Featuring numerous illustrations, this is an engaging exploration of an ancient story that continues to grip the imagination today.
Of it Eric Cline writes
“Internationally renowned archaeologist Jodi Magness plunges the reader directly into the story of the fall of Masada, unpacking the dramatic tale as told by Josephus. She also recounts the fascinating adventures and misadventures of the region’s explorers, from the nineteenth century through the 1960s, and compellingly describes the excavations there, including her own, providing a welcome tour of the site.”—Eric H. Cline, author of 1177 B.C.: The Year Civilization Collapsed
Few are as well qualified to write a book on this topic as Jodi Magness. Chapters include
Prologue: The Fall of Masada
- The Siege of Masada
- The Search for Masada
- Masada in Context
- Masada and Herod’s other Building Projects
- Judea Before Herod
- From Herod to the First Jewish Revolt against Rome
- The First Jewish Revolt against Rome
- The Rebel Occupation of Masada
- Masada Shall Not Fall Again: Yigael Yadin, the Mass Suicide, and the Masada Myth
Epilogue: A Tour of Masada
Following the body of the book there are
- Image Credits
The outline of the volume illustrates Magness’s careful historical investigation. Carefully and meticulously she works through and presents the evidence and offers readers a very clear picture of what we can actually know about Masada and the myth that came to surround it. Allow me to illustrate her very thoughtful methodology by providing the subsection titles of Chapter One: The Siege of Masada.
Here she discusses The siege of Masada, The Roman Army, The Roman Siege Camps, The 1995 Excavations in Camp F, Roman Military Equipment, The Assault Ramp, The Last Stand, Flavius Josephus, Josephus’s Biography, The Jewish War, Jewish Antiquities, Josephus’s Biases and Apologetic Tendencies, The Afterlife of Josephus’s Works, and finally, Postscript: Josephus at Masada.
Meticulous is the word that always comes to mind when I read Magness, and this volume is that, in spades.
Along with the meticulously argued text there are ample maps and charts and photographs, both in black and white and in color.
Yet the highlight of the volume, for me, is the final chapter, the ninth. Herein Magness shows the extraordinarily influential Yadin at work and the continuing influence of his Masada myth. She begins with a brief bio of Yadin and then launches immediately into an investigation of the so-called ‘mass suicide’ which Yadin insisted took place at that location. She sagely observes
I am often asked in I believe there was a mass suicide at Masada, to which I respond that this is not a question archaeology is equipped to answer. The archaeological remains can be interpreted differently as supporting or disproving Josephus’s account. Whether or not the mass suicide story is true depends on how one evaluates Josephus’s reliability as an historian- a matter that I prefer to leave to Josephus specialists to resolve.

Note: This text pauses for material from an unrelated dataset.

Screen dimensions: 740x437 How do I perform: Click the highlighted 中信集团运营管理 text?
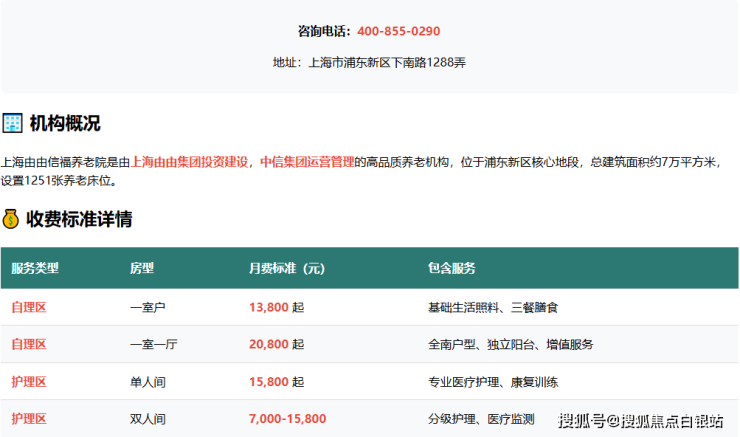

For her, the important question is
How did the site of a reported mass suicide of a band of Jewish rebels who terrorized other Jews become a symbol of the modern State of Israel?
The remainder of this final chapter addresses that question.
For myself, I have always been very skeptical of the entire account of Josephus. I was early on heavily influenced by Jamie McLaren’s Turbulent Times?: Josephus and Scholarship on Judaea in the First Century CE , one of the most fantastic studies of Josephus yet composed. McLaren’s skepticism is infectious because so well established by McLaren’s important research.
I didn’t find McLaren’s work mentioned in Jodi’s bibliography. Yet I would heartily encourage readers of Jodi’s book to take a look at Jamie’s as well.
As to the book at hand, I cannot but recommend it fully and heartily. It is a work of scholarship and insight and should be on the shelves of every New Testament scholar, archaeologist, and interested laypersons.
I’ve not yet read a book by Professor Magness that didn’t teach me a great deal. This book does too. And I look forward to whatever will come from her pen in the near future.